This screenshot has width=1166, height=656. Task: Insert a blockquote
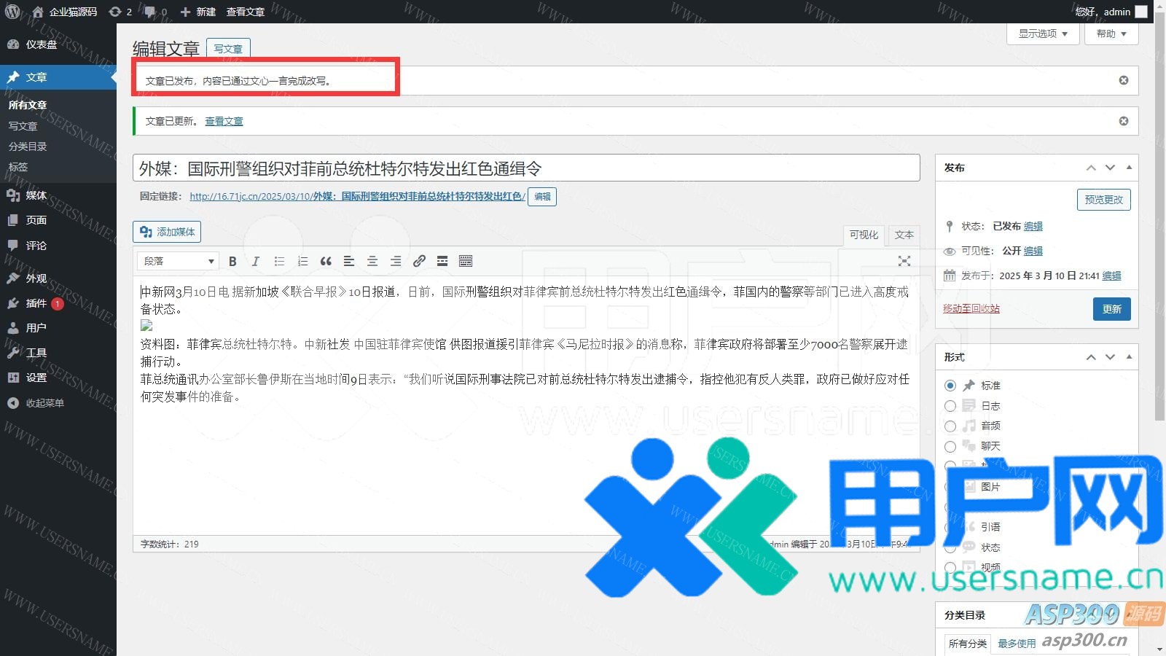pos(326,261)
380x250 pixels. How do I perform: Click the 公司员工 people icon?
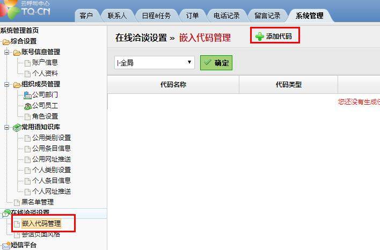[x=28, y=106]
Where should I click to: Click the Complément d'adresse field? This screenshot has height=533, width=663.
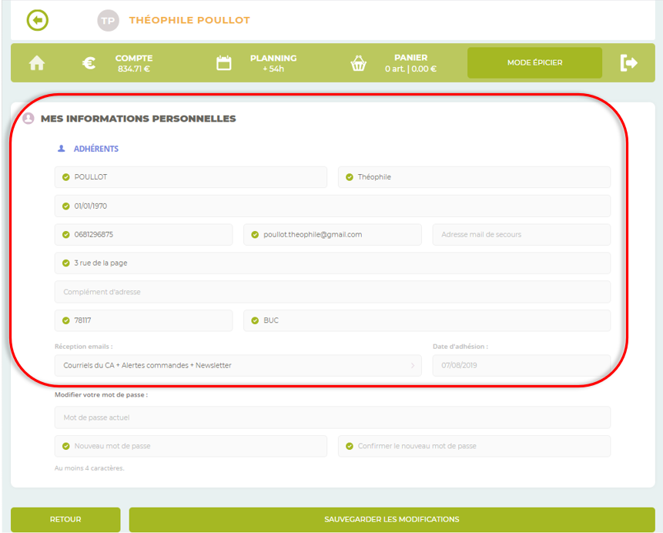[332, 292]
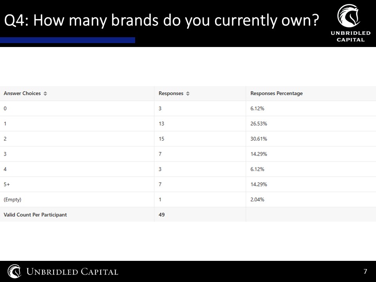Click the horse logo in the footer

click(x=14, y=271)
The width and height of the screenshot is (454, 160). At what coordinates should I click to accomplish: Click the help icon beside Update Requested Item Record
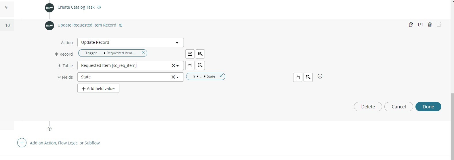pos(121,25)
* * *
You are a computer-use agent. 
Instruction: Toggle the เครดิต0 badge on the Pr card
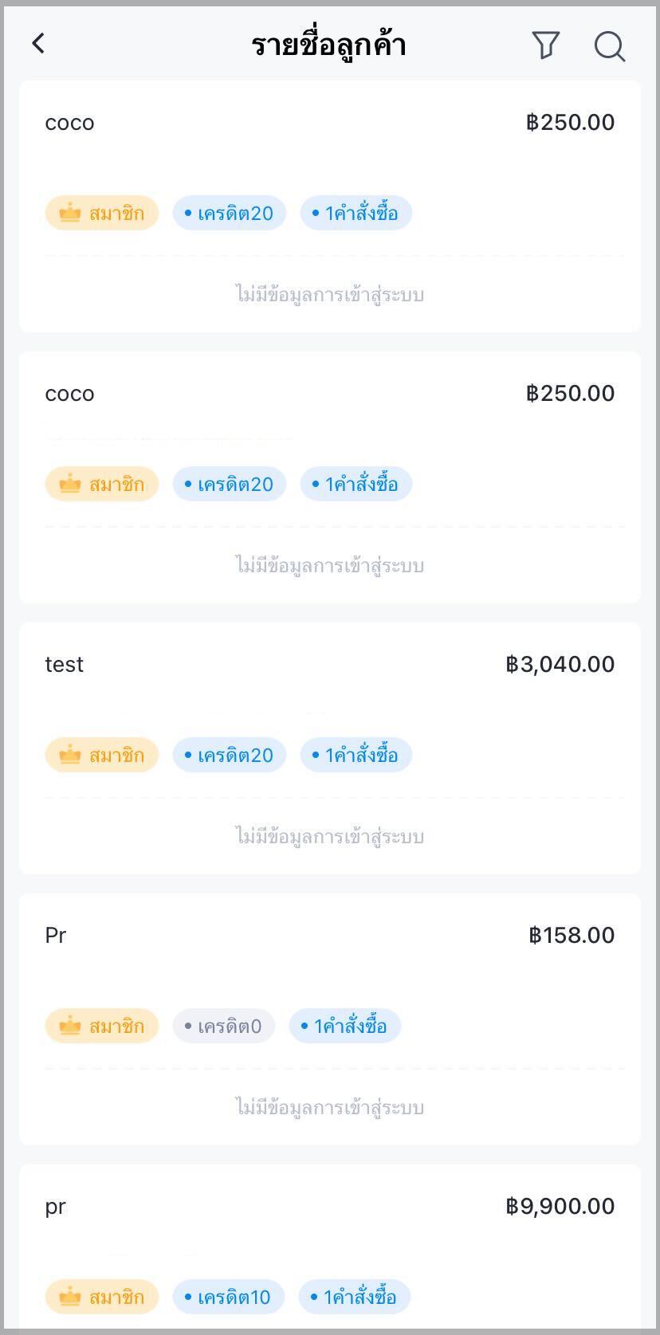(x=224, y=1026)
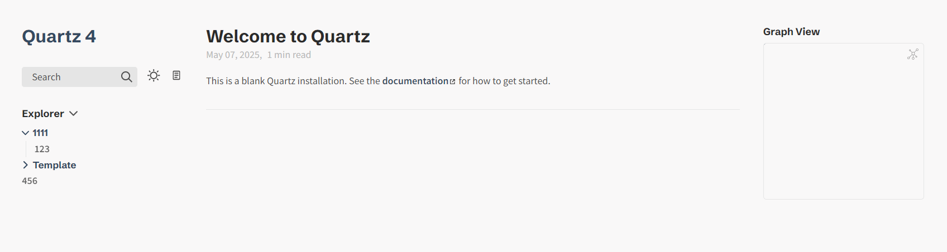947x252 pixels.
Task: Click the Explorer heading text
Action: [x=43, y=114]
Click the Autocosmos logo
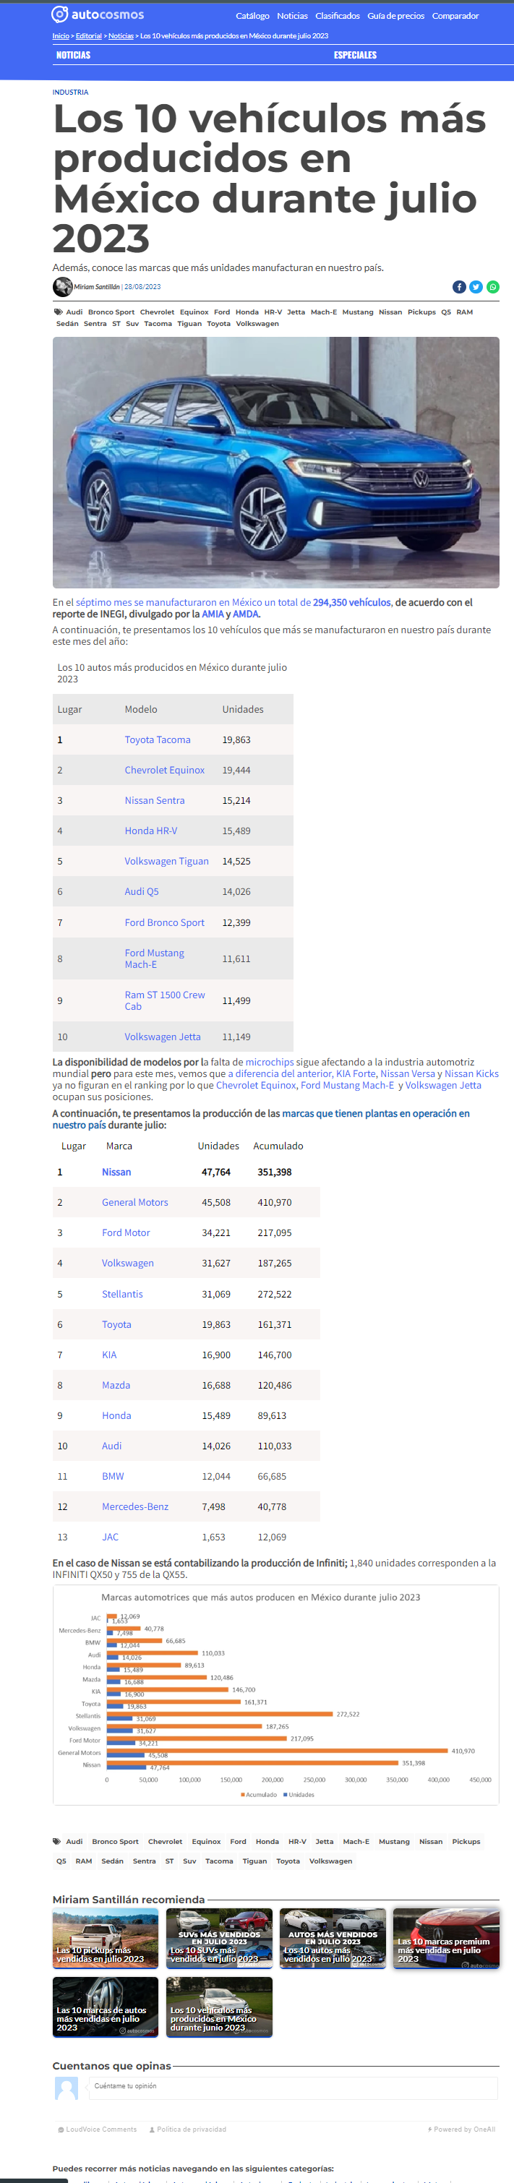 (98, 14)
--
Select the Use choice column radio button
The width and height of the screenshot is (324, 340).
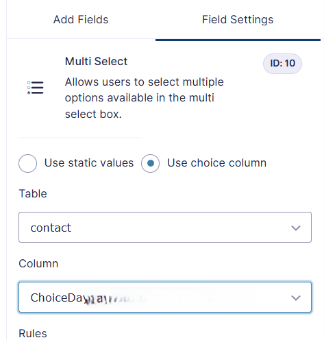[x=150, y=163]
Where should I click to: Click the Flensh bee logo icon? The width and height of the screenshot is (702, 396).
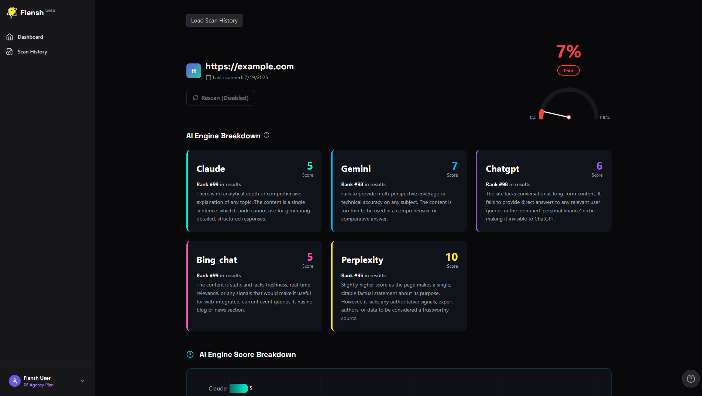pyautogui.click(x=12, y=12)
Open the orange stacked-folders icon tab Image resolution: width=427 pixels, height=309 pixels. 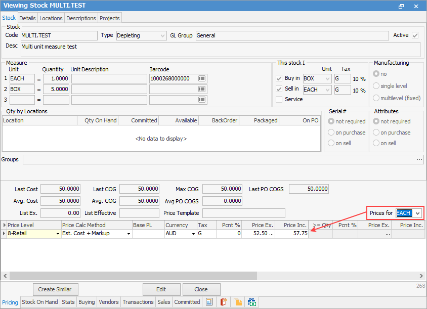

**The request**
Copy the lines from the line with "Select the Use choice column radio button" to the line with "Open the orange", both included, keeping the requests as they are. Multiply each coordinate in the answers by 2.15, rounding to whole numbers with halves rounded up, and leave the pictures out.

**Response for this exercise**
Select the Use choice column radio button
The width and height of the screenshot is (324, 340).
[x=323, y=350]
Where should I click to: Click the Flensh bee logo icon? The width and height of the screenshot is (702, 396).
pyautogui.click(x=26, y=26)
Open the orange stacked-folders icon tab Image resolution: width=427 pixels, height=309 pixels. 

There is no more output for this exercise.